Will gave me license to adapt whichever Trek genre I wanted. I'm grabbing inspiration with a bit of the original series, cause I want to create an memorial plaque for Nimoy, and maybe the enterprise artwork from next gen, only because theres more higher quality artwork of the ship avail on the net. Next stage for this build was cutting a window in to chassis and shroud. This will be for viewing the Enterprise Warp Drive HD Activity meter. I used a Dremel with cutting wheel to make the first incision, then a Jigsaw with 18 TPI bi-metal cutting blade. The edges were filed before installing Black Edge trim u-channel on the chassis. I may place a Light Blue transparent window over the opening or leave it as is. 
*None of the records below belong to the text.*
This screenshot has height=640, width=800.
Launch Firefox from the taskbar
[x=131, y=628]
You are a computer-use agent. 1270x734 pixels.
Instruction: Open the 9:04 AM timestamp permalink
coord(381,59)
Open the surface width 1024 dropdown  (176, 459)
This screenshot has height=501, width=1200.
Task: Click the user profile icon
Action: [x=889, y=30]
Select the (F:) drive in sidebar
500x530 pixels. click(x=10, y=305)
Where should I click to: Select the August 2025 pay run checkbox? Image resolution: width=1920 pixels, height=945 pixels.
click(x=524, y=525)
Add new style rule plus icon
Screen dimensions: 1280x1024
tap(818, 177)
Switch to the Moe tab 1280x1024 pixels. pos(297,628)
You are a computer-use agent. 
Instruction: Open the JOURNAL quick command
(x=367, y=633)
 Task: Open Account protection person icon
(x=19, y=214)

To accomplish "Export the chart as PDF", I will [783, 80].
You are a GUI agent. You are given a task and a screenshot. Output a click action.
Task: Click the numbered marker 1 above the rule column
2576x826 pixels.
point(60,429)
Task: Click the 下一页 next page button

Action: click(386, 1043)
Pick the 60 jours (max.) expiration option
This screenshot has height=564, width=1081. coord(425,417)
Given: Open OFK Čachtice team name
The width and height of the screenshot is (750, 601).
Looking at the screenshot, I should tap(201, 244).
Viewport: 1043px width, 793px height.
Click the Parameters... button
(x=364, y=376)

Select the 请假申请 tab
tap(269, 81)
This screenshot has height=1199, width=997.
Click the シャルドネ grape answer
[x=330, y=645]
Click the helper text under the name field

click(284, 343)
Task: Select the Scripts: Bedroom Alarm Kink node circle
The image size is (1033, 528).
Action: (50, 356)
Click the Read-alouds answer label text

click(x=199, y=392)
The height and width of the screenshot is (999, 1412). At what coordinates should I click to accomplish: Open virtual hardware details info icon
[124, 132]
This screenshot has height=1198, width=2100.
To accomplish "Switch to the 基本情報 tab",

Black U-channel Rubber edge trim for finishing window or fan cut-outs, http://mnpctech.com/case-mods-gamin...-window-rubber-trim-molding-cable-management/


----------



## MonsterMawd (Aug 20, 2015)

I mentioned starting another Star Trek theme project on Twitter and majority of responses suggested adding a Warp Drive. We already committed to using the Koolance RP-450X2 Dual 5.25in Reservoir, so a Warp Drive theme Reservoir didn't make sense. (I promise making one if I ever do a 3rd Star Trek theme PC) My 1st Trek build was for Comic-Con and David Gerrold, I partnered with Mike Okuda, who designed sets for the Next Generation series. The PC case was based on Spock's Tricorder. This Warp Drive from Playmates will serve as our Power and Hard Drive activity meter. I got this set for a song on Craiglist


----------



## Devon68 (Aug 20, 2015)

Oh wow this is going to look great when it's done. Cant wait.


----------



## MonsterMawd (Aug 21, 2015)

Thank you for tuning in! Our 1st wave of parts has arrived. Here is our parts list from Koolance.com, I've linked everything below and waiting for Res and pumps.







1x
http://koolance.com/rp-452x2-dual-5-25in-reservoir-for-1-2-pmp-450-s-pumps

2x
http://koolance.com/pmp-450-pump-id-13mm-1-2in


1x Koolance 380i CPU Block
http://koolance.com/cpu-380i-processor-water-block






1x Koolance Drain Valve,
http://koolance.com/vlv-bl1x2-ball-valve

2x
http://koolance.com/nozzle-coupling-adapter-swiveling-male-male






1x Pair of 3-way SLI Bridge connectors for liquid cooling,
http://koolance.com/video-connecting-block-2-cards-cnt-vdb1







3x
http://koolance.com/video-card-vga-nvidia-geforce-gtx-titan-x-water-block-vid-nxttnx































3x 980 GTX Backplates,
http://koolance.com/video-card-vga-nvidia-geforce-gtx-titan-x-back-plate-acc-pltnxttnx


----------



## MonsterMawd (Aug 22, 2015)

Koolance makes great quality liquid components at a great price. This is 2nd build this year that utilized all Koolance's latest blocks and components. Everything installed nicely. Last night I created Star Trek style badges for the rear 140mm exhaust and front bezel grill while binge watching the Walking Dead. I want a brushed steel look for both of these.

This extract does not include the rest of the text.